If the issue is not a bug report, add the appropriate type label:

  • feature — wholly new functionality that does not exist today in any form
  • enhancement — improvement to something that already works (e.g., performance optimization, better error messages, adding a native backend for an op that already runs via fallback)

Most distributed issues are bug reports — do not add a type label for bugs. If the issue says the operation "currently works" or "falls back to" a slower path, that is enhancement, not feature. If the enhancement is about performance, also add module: performance.

5) High Priority — REQUIRES HUMAN REVIEW

CRITICAL: If you believe an issue is high priority, you MUST:

  1. Add triage review label and do NOT add ptd-bot-triaged

Do NOT directly add high priority without human confirmation.

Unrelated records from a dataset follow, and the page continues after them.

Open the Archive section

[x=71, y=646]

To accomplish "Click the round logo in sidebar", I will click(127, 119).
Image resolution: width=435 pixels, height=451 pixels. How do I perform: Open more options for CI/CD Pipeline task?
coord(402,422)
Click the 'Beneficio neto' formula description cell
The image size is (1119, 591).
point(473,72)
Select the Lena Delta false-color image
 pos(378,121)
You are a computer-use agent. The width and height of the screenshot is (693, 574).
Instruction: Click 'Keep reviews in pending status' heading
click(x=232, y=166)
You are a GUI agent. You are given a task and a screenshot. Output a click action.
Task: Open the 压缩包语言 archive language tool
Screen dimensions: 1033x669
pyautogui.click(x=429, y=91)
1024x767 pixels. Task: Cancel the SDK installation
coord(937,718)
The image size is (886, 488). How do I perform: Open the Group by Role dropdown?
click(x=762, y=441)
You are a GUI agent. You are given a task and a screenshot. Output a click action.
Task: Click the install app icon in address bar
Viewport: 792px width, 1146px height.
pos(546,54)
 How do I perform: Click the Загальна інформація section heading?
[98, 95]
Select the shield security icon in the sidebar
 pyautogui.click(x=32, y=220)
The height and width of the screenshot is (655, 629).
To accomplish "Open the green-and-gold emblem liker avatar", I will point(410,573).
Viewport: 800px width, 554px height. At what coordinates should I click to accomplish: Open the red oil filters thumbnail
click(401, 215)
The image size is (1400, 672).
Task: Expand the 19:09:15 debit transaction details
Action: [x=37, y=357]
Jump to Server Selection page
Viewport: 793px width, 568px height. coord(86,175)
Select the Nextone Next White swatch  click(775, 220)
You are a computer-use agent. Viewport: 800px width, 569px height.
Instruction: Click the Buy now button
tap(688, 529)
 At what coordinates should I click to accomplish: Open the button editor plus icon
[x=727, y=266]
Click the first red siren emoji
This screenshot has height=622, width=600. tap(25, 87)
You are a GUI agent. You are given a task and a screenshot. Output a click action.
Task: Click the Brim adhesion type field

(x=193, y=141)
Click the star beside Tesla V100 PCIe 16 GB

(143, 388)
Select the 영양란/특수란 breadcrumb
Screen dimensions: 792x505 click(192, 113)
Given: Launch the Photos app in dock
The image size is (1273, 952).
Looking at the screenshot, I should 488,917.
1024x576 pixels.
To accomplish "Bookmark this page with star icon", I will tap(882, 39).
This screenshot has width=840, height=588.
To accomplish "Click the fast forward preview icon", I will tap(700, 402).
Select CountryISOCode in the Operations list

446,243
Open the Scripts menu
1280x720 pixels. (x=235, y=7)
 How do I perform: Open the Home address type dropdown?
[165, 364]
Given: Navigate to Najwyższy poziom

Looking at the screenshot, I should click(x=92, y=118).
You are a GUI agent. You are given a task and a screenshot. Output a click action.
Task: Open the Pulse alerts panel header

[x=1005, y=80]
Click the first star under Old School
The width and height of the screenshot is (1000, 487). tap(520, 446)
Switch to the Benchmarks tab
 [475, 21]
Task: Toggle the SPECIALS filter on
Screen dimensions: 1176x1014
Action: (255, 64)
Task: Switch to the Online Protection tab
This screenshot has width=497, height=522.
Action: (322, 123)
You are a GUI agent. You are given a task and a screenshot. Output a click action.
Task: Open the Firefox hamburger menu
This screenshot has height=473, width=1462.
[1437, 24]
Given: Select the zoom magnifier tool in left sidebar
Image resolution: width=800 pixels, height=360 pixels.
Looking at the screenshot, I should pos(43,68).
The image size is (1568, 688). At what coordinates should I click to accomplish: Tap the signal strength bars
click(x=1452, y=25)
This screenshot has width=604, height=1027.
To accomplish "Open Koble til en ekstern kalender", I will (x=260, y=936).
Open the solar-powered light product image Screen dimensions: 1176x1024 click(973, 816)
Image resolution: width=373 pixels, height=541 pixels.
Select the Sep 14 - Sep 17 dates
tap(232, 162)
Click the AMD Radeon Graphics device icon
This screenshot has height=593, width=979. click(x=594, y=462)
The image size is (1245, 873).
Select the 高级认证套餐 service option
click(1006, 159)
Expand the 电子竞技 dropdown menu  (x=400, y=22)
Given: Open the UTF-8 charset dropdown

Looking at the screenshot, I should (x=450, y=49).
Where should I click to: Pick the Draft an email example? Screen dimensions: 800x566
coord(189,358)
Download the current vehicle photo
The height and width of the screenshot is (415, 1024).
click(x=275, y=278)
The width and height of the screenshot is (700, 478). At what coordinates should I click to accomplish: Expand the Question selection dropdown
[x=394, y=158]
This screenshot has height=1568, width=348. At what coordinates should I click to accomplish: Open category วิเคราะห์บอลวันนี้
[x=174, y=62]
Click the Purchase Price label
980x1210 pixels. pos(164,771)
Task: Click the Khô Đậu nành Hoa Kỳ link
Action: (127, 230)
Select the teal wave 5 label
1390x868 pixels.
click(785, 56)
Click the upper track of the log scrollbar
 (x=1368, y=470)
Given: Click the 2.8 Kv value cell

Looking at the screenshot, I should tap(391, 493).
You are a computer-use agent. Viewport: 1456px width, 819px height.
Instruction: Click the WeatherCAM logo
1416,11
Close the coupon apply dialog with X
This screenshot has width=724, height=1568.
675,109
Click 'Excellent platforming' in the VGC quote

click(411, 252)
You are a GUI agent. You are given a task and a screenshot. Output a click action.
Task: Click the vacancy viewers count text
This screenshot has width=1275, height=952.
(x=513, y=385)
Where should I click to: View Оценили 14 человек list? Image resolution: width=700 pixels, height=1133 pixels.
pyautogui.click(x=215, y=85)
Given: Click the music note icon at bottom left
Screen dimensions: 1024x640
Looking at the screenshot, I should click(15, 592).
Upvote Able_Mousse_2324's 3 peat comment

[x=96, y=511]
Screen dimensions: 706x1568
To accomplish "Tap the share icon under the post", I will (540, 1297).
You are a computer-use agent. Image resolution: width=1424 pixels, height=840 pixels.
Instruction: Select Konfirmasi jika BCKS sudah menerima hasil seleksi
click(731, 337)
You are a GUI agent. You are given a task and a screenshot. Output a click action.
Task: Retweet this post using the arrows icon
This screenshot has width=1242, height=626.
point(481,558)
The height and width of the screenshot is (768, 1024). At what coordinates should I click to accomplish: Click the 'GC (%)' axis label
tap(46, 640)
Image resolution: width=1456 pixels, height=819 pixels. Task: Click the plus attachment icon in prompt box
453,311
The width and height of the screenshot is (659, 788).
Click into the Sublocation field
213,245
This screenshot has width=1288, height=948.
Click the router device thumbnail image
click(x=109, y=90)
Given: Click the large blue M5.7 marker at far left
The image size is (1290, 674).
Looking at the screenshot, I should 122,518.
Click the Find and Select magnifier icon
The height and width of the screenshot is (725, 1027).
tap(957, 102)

High priority criteria for distributed issues:

  • Crash / segfault / illegal memory access in distributed code
  • Silent correctness issue (wrong results from collectives, incorrect gradient sync)
  • Regression from a prior version (e.g., FSDP worked in 2.x, broken in 2.y)
  • Hang affecting multi-node training (NCCL timeout, deadlock in collectives)
  • Data corruption during distributed checkpointing
  • Internal assert failure in c10d or process group code
  • Many users affected or core distributed component impacted

6) Missing Reproduction

If the issue lacks a minimal reproduction script:

  1. Add needs reproduction + ptd-bot-triaged labels
  2. Post a comment using the needs_distributed_reproduction template from templates.json

Do NOT request reproduction when:

  • The issue already has a code snippet, script, or steps that someone could follow to reproduce
  • The issue is a feature request (no repro needed)
  • A multi-node script is provided (that counts as reproduction even if you can't run it locally)

Constraints

DO NOT:

  • Close issues (only the PT-level bot or humans close issues)
  • Remove existing labels — only add labels
  • Remove oncall: distributed — it stays even if the issue is mislabeled
  • Remove oncall: pt2 — if already present, keep it
  • Remove bot-triaged — it is applied by the parent skill and must stay
  • Add labels not in distributed-labels.json
  • Add comments to issues except when using the templates in Step 1 (mislabel) or Step 6 (reproduction)
  • Assign issues to users
  • Add high priority directly — use triage review and let humans decide

DO:

  • Be conservative — when in doubt, add triage review for human attention
  • Add ptd-bot-triaged whenever the bot has processed the issue, regardless of confidence. Pair with triage review for LOW-confidence or uncertain cases so the cron sweep won't re-pick it. (Exception: §5 high-priority flow intentionally omits ptd-bot-triaged.)
  • Always add a sub-oncall label (Step 2) before module labels (Step 3)
  • Read the full issue including comments before classifying
  • Check the rubric's "Common Mislabel Traps" section before finalizing

Note: bot-triaged is automatically applied by the parent skill's post-hook after any issue mutation. You do not need to add it manually.